Testosterone-AR signaling pathway in HCC immunotherapy. (A)Testosterone binds to the androgen receptor (AR) in CD8⁺ T cells, forming a complex in the cytosol. This complex then translocates to the nucleus, where it upregulates the expression of USP18. USP18 inhibits NF-κB activity, reducing IFN-γ production. Additionally, testosterone-AR binding promotes T cell exhaustion, impairing T cell-mediated immunotherapy in HCC. (B) In regulatory T cells (Tregs), the testosterone-AR interaction stabilizes Foxp2, enhancing Treg cell infiltration into the tumor microenvironment (TME). This infiltration suppresses T cell immunotherapy in HCC. (C) In macrophages, the testosterone-AR binding increases the production of IL-10 and TGF-β, which promotes the polarization of macrophages from the M1 to the M2 phenotype.
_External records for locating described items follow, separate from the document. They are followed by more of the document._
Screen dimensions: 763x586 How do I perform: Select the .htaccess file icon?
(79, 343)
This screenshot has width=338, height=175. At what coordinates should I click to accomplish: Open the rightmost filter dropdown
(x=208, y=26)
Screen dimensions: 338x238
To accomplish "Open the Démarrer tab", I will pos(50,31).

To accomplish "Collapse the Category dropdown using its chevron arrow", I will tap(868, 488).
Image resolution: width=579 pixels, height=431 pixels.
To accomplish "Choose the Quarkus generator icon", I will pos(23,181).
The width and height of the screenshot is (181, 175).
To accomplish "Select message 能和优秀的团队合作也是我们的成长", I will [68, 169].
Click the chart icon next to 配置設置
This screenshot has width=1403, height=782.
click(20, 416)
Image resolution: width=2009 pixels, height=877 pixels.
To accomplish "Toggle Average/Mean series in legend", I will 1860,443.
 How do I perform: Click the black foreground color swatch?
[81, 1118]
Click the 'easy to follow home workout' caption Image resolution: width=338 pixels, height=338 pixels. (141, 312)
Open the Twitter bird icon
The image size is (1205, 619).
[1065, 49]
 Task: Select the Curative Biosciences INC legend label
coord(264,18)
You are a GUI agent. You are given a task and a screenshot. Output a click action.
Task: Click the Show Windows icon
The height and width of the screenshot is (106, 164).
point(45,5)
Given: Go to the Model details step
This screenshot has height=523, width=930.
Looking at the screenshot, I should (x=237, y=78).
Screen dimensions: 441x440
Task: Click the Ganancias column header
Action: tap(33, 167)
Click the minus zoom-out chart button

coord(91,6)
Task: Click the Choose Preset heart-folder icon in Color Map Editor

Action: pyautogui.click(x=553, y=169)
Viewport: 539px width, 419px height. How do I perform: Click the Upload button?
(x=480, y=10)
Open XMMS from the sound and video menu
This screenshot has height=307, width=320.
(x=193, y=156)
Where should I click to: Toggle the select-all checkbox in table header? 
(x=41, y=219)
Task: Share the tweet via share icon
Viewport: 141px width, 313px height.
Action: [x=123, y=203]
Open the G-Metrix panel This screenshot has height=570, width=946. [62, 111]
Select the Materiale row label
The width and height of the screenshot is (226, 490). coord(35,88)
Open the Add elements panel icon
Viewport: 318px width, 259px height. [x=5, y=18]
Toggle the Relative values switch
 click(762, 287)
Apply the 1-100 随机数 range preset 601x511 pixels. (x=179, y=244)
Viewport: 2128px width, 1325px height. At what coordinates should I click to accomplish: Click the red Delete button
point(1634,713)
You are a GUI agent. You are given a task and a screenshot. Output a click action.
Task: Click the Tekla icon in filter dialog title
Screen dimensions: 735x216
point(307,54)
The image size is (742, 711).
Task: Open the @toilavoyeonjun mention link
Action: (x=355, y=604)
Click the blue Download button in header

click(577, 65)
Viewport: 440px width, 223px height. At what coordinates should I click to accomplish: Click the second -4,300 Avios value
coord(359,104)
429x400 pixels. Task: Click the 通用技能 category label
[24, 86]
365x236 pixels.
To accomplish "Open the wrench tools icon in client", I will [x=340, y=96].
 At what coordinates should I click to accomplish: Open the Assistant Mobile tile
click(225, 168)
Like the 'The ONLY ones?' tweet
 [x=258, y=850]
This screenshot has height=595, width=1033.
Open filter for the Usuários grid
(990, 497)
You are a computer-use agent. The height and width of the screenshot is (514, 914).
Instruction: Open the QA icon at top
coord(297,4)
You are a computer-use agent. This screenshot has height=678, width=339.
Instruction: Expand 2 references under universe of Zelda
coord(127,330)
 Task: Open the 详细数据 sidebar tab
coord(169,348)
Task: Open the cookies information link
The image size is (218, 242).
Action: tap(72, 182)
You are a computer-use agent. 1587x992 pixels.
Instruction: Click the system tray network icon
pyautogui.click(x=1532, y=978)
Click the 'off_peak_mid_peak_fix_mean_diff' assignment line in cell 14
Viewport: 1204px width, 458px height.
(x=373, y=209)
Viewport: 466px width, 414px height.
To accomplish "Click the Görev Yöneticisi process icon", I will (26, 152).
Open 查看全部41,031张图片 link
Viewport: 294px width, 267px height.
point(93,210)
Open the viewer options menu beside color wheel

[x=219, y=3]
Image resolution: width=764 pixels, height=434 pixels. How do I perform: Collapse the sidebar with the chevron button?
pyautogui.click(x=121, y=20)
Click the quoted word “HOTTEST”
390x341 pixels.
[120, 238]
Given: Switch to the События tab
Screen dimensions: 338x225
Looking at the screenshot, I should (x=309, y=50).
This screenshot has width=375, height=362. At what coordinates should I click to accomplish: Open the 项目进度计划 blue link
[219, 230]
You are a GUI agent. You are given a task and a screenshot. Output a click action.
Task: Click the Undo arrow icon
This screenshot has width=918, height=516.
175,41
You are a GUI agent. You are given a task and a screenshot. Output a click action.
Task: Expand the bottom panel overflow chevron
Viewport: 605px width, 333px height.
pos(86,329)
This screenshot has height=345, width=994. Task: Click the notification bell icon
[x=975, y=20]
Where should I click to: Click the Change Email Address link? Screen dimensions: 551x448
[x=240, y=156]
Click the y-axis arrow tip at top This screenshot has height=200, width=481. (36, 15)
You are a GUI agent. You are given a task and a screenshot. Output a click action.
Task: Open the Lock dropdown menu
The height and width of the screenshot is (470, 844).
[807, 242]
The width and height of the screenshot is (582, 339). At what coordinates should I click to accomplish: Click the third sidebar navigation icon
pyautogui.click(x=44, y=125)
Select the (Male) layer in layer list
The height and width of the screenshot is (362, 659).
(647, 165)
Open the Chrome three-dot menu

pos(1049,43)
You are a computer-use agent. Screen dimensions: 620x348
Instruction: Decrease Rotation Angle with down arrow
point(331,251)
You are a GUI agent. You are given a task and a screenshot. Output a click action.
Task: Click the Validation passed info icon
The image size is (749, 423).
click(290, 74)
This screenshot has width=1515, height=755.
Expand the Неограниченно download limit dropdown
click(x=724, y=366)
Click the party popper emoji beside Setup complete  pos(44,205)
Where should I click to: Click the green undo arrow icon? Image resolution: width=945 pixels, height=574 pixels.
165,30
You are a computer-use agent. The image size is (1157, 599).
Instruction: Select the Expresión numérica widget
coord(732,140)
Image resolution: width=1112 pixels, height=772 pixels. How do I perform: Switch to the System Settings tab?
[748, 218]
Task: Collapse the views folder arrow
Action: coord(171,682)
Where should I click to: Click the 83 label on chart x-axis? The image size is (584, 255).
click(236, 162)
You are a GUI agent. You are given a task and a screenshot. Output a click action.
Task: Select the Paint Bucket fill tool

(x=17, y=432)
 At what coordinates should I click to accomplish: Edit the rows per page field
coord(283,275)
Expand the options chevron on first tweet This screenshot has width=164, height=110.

This shift suppresses cytotoxic T cell function, compromising the efficacy of immunotherapy in HCC. (D) In HCC cells, testosterone-AR binding upregulates the transcription of EZH2, resulting in increased levels of H3K27me3. This epigenetic modification silences Wnt signaling inhibitors, thereby activating the Wnt/β-catenin pathway, which promotes cancer cell proliferation and tumor progression. Additionally, AR interacts with mTORC1, which phosphorylates AR at S96 in response to nutrient and mitogenic stimuli. This phosphorylation enhances AR stability, nuclear localization, and transcriptional activity, further promoting lipogenesis, hepatocyte proliferation, and hepatocarcinogenesis.